**REQUIRED WORK**
Read the records and write them out again exactly.

◇ ◇ ◇ ◇

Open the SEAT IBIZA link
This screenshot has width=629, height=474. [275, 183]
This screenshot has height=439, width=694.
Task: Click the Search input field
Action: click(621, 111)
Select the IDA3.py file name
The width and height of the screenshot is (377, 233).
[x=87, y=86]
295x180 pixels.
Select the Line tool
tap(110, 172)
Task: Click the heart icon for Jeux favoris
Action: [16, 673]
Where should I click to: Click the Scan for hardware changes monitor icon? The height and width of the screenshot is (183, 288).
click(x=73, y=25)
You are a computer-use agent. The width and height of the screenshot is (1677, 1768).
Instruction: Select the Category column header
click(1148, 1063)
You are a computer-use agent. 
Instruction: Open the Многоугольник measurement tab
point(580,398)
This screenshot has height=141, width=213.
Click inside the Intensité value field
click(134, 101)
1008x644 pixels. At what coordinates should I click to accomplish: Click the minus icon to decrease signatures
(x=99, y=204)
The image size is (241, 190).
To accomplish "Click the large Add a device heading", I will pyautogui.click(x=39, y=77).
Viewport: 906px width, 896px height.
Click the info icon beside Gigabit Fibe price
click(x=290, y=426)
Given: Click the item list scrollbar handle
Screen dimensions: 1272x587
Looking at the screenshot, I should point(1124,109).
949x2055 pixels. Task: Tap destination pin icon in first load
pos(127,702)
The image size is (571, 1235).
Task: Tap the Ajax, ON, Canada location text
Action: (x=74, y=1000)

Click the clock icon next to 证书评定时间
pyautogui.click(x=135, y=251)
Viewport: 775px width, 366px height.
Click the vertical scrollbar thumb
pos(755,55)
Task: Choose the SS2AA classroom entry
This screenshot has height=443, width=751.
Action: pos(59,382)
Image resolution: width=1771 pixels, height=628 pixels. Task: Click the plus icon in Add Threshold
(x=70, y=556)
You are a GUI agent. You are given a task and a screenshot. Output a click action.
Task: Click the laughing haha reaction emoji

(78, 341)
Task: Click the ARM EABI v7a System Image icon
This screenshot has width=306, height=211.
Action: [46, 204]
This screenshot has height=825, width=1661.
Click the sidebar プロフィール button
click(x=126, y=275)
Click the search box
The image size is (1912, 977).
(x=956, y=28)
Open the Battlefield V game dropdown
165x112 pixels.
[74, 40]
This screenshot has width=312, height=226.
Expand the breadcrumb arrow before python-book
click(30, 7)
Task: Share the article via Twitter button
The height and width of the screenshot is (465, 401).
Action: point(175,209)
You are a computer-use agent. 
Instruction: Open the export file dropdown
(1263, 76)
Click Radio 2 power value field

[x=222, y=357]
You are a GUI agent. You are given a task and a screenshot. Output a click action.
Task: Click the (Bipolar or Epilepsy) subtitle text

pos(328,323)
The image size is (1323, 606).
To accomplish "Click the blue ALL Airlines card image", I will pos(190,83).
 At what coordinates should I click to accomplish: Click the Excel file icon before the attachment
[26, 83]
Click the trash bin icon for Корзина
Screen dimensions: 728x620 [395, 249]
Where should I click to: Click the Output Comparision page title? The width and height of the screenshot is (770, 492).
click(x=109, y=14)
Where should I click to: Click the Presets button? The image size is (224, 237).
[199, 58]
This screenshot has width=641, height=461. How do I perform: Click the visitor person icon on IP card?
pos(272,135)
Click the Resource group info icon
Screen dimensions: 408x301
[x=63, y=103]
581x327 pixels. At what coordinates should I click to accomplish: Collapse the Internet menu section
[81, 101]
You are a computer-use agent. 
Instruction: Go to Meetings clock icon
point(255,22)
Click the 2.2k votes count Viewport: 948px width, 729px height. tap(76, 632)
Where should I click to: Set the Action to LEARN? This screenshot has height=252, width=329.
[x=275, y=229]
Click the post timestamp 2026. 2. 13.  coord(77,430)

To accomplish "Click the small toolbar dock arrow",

◇ ◇ ◇ ◇

**RESPONSE AREA**
Open the SEAT IBIZA link
This screenshot has width=629, height=474. [275, 183]
This screenshot has height=439, width=694.
Task: Click the Search input field
Action: click(621, 111)
Select the IDA3.py file name
The width and height of the screenshot is (377, 233).
[x=87, y=86]
295x180 pixels.
Select the Line tool
tap(110, 172)
Task: Click the heart icon for Jeux favoris
Action: [16, 673]
Where should I click to: Click the Scan for hardware changes monitor icon? The height and width of the screenshot is (183, 288).
click(x=73, y=25)
You are a computer-use agent. The width and height of the screenshot is (1677, 1768).
Instruction: Select the Category column header
click(1148, 1063)
You are a computer-use agent. 
Instruction: Open the Многоугольник measurement tab
point(580,398)
This screenshot has height=141, width=213.
Click inside the Intensité value field
click(134, 101)
1008x644 pixels. At what coordinates should I click to accomplish: Click the minus icon to decrease signatures
(x=99, y=204)
The image size is (241, 190).
To accomplish "Click the large Add a device heading", I will pyautogui.click(x=39, y=77).
Viewport: 906px width, 896px height.
Click the info icon beside Gigabit Fibe price
click(x=290, y=426)
Given: Click the item list scrollbar handle
Screen dimensions: 1272x587
Looking at the screenshot, I should point(1124,109).
949x2055 pixels. Task: Tap destination pin icon in first load
pos(127,702)
The image size is (571, 1235).
Task: Tap the Ajax, ON, Canada location text
Action: (x=74, y=1000)

Click the clock icon next to 证书评定时间
pyautogui.click(x=135, y=251)
Viewport: 775px width, 366px height.
Click the vertical scrollbar thumb
pos(755,55)
Task: Choose the SS2AA classroom entry
This screenshot has height=443, width=751.
Action: pos(59,382)
Image resolution: width=1771 pixels, height=628 pixels. Task: Click the plus icon in Add Threshold
(x=70, y=556)
You are a GUI agent. You are given a task and a screenshot. Output a click action.
Task: Click the laughing haha reaction emoji

(78, 341)
Task: Click the ARM EABI v7a System Image icon
This screenshot has width=306, height=211.
Action: [46, 204]
This screenshot has height=825, width=1661.
Click the sidebar プロフィール button
click(x=126, y=275)
Click the search box
The image size is (1912, 977).
(x=956, y=28)
Open the Battlefield V game dropdown
165x112 pixels.
[74, 40]
This screenshot has width=312, height=226.
Expand the breadcrumb arrow before python-book
click(30, 7)
Task: Share the article via Twitter button
The height and width of the screenshot is (465, 401).
Action: point(175,209)
You are a computer-use agent. 
Instruction: Open the export file dropdown
(1263, 76)
Click Radio 2 power value field

[x=222, y=357]
You are a GUI agent. You are given a task and a screenshot. Output a click action.
Task: Click the (Bipolar or Epilepsy) subtitle text

pos(328,323)
The image size is (1323, 606).
To accomplish "Click the blue ALL Airlines card image", I will pos(190,83).
 At what coordinates should I click to accomplish: Click the Excel file icon before the attachment
[26, 83]
Click the trash bin icon for Корзина
Screen dimensions: 728x620 [395, 249]
Where should I click to: Click the Output Comparision page title? The width and height of the screenshot is (770, 492).
click(x=109, y=14)
Where should I click to: Click the Presets button? The image size is (224, 237).
[199, 58]
This screenshot has width=641, height=461. How do I perform: Click the visitor person icon on IP card?
pos(272,135)
Click the Resource group info icon
Screen dimensions: 408x301
[x=63, y=103]
581x327 pixels. At what coordinates should I click to accomplish: Collapse the Internet menu section
[81, 101]
You are a computer-use agent. 
Instruction: Go to Meetings clock icon
point(255,22)
Click the 2.2k votes count Viewport: 948px width, 729px height. tap(76, 632)
Where should I click to: Set the Action to LEARN? This screenshot has height=252, width=329.
[x=275, y=229]
Click the post timestamp 2026. 2. 13.  coord(77,430)

To accomplish "Click the small toolbar dock arrow",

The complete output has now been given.